I wanted to throw in a non-mavenish answer to this thread.
Due to version control and strict directory structure reasons, I was unable to follow Acheron's answer (the best answer) of doing something similar to removing src/ and adding src/main/java and src/test/java to the build path.
I had actually been off-and-on battling this nested build path issue for a couple weeks. The answer to the problem is hinted in the error message:
To enable the nesting exclude 'main/' from 'final/src'
Fix
In your build path, you need to edit your Inclusion and Exclusion Patterns by clicking on Excluded: (None) and then Edit...:
Go to the navigator and press right click on the project
Build Path
Configure Build Path
Source (tab)
There you can add main/webapp/WEB-INF/classes as an Exclusion Pattern. Then it should allow you to add main/webapp/WEB-INF/classes to the build path as a separate source folder.
Here is a simple solution:
Right click the project >> properties >> build path;
In Source tab, Select all the source folders;
Remove them;
Right click on project, Maven >> Update the project.
Try this:
From the libraries tab:
Eclipse -> right click on project name in sidebar -> configure build path -> Libraries
Remove your web app libraries:
click on "Web App Libraries" -> click "remove"
Add them back in:
click "Add Library" -> click to highlight "Web App Libraries" -> click "next" -> confirm your desired project is the selected option -> click "Finish"
Highlighting "Web App Libraries":
I had the same issue and correct answer above did not work for me. What I did to resolve it was to go to Build Path->Configure Build Path and under the source tab I removed all the sources (which only had one source) and reconfigured them from there. I ended up removing the project from eclipse and import the maven project again in order to clear up the error.

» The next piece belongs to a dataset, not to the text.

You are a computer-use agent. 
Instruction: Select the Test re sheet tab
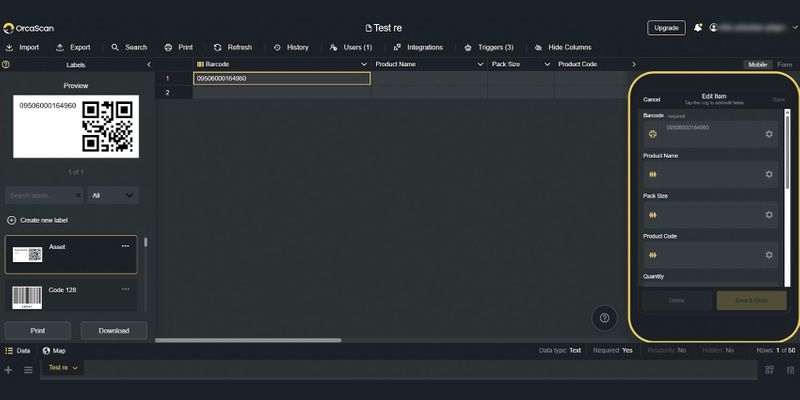pos(62,368)
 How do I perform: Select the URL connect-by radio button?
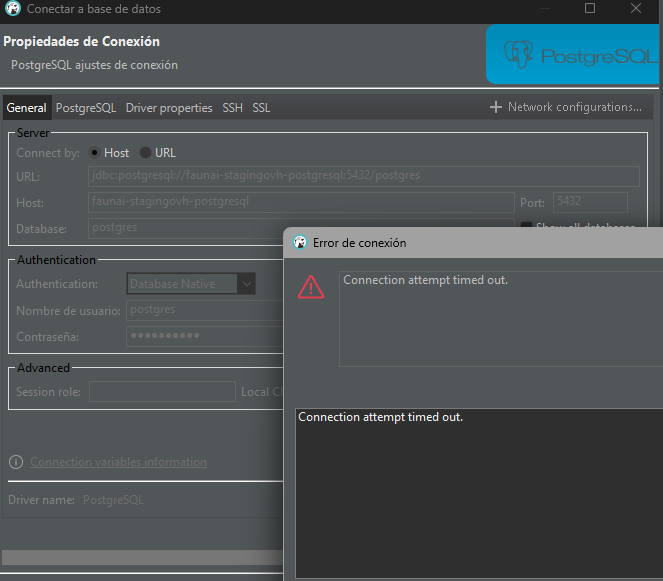click(146, 153)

In my case I have a gradle nature project in eclipse, the problem was in a build.gradle, where this sourceSets is specified:
sourceSets {
main {
java {
srcDir 'src'
}
}
}
This seems to works well with intelliJ,however seems than eclipse doesn't like nest src, src/java, src/resources. In eclipse I must change it to:
sourceSets {
main {
java {
srcDir 'src/main/java'
}
}
}
You have to separate your sources and your target directory where the build output goes. It's also important to note that no class files ever can end up in the source directory. This is not against your professor's advice - actually he's promoting the maven standard source structure going for ./src/main/java and ./src/main/webapp. The second one should hold eg. the mandatory WEB-INF/web.xml file but you will never put actual classes there.
What you need to change is your target directory. I suggest going with the same standards and choosing the name "./target" for this. All the built files will go in here and packaging that up will result a correct deployable artifact. Should you migrate to using maven later, it'll also help doing this in a scripted, repeatable way.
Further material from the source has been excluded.